## How to complete this task
Write out the entries, please, from the line containing "Task: Open the すべての現預金 account dropdown" through their final line, exactly and with nothing else.

Recorded data:
BEGIN

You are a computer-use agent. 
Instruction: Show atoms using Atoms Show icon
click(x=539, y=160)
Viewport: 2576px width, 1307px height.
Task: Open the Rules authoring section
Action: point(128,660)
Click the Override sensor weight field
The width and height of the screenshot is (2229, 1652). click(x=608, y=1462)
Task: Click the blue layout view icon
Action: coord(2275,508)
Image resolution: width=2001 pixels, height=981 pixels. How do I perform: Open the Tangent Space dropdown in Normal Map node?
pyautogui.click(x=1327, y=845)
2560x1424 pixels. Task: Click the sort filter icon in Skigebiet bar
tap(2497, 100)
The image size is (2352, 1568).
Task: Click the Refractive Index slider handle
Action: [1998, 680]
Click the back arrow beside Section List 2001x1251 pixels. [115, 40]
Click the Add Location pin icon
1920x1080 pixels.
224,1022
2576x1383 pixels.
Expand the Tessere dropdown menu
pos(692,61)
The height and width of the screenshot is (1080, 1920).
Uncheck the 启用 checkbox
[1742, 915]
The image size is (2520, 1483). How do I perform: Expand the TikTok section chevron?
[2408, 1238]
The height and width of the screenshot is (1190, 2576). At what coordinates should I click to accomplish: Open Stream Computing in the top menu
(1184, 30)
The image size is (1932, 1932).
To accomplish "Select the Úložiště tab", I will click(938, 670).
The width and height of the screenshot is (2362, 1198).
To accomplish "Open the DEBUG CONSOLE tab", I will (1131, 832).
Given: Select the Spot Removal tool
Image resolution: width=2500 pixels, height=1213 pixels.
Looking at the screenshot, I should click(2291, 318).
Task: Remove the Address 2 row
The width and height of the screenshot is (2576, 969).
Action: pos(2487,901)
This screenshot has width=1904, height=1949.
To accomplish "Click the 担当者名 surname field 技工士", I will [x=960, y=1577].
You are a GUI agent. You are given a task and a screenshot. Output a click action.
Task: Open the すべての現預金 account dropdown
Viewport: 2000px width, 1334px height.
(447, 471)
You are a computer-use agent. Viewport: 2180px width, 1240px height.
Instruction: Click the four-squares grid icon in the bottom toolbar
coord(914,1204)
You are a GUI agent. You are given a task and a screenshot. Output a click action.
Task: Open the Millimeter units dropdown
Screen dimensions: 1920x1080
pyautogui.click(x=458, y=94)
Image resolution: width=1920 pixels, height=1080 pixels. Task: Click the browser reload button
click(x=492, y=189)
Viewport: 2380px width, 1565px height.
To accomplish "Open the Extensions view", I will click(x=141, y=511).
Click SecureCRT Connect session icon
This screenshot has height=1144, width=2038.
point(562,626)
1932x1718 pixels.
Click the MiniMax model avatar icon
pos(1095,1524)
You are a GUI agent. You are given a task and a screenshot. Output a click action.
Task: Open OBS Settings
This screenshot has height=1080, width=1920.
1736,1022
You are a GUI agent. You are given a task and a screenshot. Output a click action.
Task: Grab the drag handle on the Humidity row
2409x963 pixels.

END

## Expected answer
Task: Open the すべての現預金 account dropdown
Viewport: 2000px width, 1334px height.
(447, 471)
You are a computer-use agent. Viewport: 2180px width, 1240px height.
Instruction: Click the four-squares grid icon in the bottom toolbar
coord(914,1204)
You are a GUI agent. You are given a task and a screenshot. Output a click action.
Task: Open the Millimeter units dropdown
Screen dimensions: 1920x1080
pyautogui.click(x=458, y=94)
Image resolution: width=1920 pixels, height=1080 pixels. Task: Click the browser reload button
click(x=492, y=189)
Viewport: 2380px width, 1565px height.
To accomplish "Open the Extensions view", I will click(x=141, y=511).
Click SecureCRT Connect session icon
This screenshot has height=1144, width=2038.
point(562,626)
1932x1718 pixels.
Click the MiniMax model avatar icon
pos(1095,1524)
You are a GUI agent. You are given a task and a screenshot. Output a click action.
Task: Open OBS Settings
This screenshot has height=1080, width=1920.
1736,1022
You are a GUI agent. You are given a task and a screenshot. Output a click action.
Task: Grab the drag handle on the Humidity row
2409x963 pixels.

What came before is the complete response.